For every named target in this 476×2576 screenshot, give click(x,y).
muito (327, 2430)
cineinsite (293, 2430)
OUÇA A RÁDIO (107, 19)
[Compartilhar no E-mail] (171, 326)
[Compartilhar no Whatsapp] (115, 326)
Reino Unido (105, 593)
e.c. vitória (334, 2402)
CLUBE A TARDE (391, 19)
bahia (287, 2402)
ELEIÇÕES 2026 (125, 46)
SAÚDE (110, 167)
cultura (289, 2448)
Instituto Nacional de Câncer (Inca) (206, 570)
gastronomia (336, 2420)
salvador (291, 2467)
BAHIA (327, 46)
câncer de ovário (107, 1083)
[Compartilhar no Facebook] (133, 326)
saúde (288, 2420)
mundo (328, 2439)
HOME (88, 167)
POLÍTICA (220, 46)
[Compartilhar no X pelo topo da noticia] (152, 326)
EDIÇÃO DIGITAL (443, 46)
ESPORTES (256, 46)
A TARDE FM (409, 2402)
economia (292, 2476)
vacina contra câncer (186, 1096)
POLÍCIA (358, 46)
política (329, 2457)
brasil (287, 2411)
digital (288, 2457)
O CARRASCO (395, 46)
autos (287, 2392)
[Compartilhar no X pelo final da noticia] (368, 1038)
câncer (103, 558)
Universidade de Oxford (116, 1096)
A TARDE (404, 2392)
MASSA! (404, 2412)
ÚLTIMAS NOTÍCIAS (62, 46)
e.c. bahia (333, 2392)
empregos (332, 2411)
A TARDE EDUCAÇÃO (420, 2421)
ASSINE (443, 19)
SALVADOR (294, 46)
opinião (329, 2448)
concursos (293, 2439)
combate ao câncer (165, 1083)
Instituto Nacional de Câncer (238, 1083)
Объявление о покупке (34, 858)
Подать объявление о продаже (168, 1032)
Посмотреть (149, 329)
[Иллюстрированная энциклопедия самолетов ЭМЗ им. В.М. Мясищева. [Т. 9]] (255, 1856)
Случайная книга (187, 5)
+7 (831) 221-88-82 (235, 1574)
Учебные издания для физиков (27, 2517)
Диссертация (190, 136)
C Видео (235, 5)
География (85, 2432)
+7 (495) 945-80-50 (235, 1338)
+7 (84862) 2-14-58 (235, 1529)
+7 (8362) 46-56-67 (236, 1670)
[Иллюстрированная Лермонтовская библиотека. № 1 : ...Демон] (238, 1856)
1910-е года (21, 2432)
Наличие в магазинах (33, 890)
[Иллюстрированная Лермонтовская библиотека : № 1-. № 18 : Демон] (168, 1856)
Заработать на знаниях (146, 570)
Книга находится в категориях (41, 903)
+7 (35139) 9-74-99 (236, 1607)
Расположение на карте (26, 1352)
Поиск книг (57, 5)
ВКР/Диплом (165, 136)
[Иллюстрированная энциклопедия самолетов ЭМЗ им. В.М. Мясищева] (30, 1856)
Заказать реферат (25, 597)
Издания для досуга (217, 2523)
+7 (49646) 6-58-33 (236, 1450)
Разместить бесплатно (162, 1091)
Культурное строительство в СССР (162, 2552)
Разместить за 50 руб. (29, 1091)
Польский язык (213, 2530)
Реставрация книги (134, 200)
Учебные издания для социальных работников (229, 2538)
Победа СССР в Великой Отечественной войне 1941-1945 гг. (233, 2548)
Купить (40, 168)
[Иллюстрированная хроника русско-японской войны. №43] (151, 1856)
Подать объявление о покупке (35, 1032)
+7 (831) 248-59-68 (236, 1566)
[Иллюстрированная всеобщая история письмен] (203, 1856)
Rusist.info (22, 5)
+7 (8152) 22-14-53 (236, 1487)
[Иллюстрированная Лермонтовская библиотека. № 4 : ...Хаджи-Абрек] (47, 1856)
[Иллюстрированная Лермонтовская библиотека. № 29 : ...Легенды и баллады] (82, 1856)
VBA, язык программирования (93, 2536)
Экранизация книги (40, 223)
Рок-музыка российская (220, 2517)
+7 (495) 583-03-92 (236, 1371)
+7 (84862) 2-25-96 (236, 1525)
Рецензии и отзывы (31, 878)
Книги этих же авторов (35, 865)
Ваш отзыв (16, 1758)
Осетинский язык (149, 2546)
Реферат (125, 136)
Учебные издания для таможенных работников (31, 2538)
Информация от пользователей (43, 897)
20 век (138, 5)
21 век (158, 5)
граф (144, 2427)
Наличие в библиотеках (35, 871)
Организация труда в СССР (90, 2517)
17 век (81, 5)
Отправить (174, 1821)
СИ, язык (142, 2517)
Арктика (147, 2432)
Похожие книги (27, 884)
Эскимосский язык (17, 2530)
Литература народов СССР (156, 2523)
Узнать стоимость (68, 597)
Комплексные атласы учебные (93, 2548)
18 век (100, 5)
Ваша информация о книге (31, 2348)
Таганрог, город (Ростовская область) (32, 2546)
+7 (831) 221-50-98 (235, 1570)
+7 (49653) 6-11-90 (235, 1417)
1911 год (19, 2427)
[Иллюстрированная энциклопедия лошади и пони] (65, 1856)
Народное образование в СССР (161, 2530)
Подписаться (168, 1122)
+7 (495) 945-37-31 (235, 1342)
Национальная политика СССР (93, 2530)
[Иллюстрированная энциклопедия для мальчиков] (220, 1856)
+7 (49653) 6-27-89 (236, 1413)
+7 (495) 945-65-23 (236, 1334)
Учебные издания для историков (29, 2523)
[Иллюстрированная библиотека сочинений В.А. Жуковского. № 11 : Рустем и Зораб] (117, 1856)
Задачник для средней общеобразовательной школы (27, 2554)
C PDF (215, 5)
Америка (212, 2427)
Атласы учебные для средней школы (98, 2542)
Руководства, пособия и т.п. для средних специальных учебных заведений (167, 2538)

» Your assignment:
Everything from the first line above up to and including the line that contains "POLÍCIA (358, 46)" should be printed exactly; please print only that.

» Solution for this problem:
For every named target in this 476×2576 screenshot, give click(x,y).
muito (327, 2430)
cineinsite (293, 2430)
OUÇA A RÁDIO (107, 19)
[Compartilhar no E-mail] (171, 326)
[Compartilhar no Whatsapp] (115, 326)
Reino Unido (105, 593)
e.c. vitória (334, 2402)
CLUBE A TARDE (391, 19)
bahia (287, 2402)
ELEIÇÕES 2026 (125, 46)
SAÚDE (110, 167)
cultura (289, 2448)
Instituto Nacional de Câncer (Inca) (206, 570)
gastronomia (336, 2420)
salvador (291, 2467)
BAHIA (327, 46)
câncer de ovário (107, 1083)
[Compartilhar no Facebook] (133, 326)
saúde (288, 2420)
mundo (328, 2439)
HOME (88, 167)
POLÍTICA (220, 46)
[Compartilhar no X pelo topo da noticia] (152, 326)
EDIÇÃO DIGITAL (443, 46)
ESPORTES (256, 46)
A TARDE FM (409, 2402)
economia (292, 2476)
vacina contra câncer (186, 1096)
POLÍCIA (358, 46)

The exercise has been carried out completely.